Please write out the final portion of the records below exactly: the line containing "Task: Click the Pan/Crop effect chain button", every line after it, and nothing else.

________________________________________

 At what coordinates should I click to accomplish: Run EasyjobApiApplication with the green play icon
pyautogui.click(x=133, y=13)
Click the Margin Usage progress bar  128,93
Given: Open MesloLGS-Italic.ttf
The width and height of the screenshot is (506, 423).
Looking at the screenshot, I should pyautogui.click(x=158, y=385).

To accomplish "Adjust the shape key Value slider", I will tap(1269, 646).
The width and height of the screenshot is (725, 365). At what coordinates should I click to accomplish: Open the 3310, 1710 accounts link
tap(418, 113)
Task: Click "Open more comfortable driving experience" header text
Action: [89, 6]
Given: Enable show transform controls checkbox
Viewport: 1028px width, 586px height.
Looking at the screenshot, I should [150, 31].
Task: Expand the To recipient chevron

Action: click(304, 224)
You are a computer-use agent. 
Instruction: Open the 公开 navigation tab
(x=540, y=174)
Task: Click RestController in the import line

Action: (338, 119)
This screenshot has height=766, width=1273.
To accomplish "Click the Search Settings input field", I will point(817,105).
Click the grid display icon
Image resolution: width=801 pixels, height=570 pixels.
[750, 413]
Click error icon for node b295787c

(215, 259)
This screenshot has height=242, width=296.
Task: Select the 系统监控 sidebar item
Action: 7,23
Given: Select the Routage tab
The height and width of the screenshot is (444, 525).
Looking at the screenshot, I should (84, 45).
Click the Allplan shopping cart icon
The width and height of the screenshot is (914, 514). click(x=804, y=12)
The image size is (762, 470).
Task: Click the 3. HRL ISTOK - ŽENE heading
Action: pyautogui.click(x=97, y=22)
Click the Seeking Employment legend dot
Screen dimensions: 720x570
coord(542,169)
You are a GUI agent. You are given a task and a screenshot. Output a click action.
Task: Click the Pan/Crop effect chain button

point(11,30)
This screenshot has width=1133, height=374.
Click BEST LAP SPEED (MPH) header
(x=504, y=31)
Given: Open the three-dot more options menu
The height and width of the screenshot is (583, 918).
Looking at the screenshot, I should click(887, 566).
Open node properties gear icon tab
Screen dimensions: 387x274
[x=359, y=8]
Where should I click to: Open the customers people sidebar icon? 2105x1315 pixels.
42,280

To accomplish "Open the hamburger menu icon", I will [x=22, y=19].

________________________________________

▶ [RESULT BELOW]
Task: Click the Pan/Crop effect chain button

point(11,30)
This screenshot has width=1133, height=374.
Click BEST LAP SPEED (MPH) header
(x=504, y=31)
Given: Open the three-dot more options menu
The height and width of the screenshot is (583, 918).
Looking at the screenshot, I should click(887, 566).
Open node properties gear icon tab
Screen dimensions: 387x274
[x=359, y=8]
Where should I click to: Open the customers people sidebar icon? 2105x1315 pixels.
42,280

To accomplish "Open the hamburger menu icon", I will [x=22, y=19].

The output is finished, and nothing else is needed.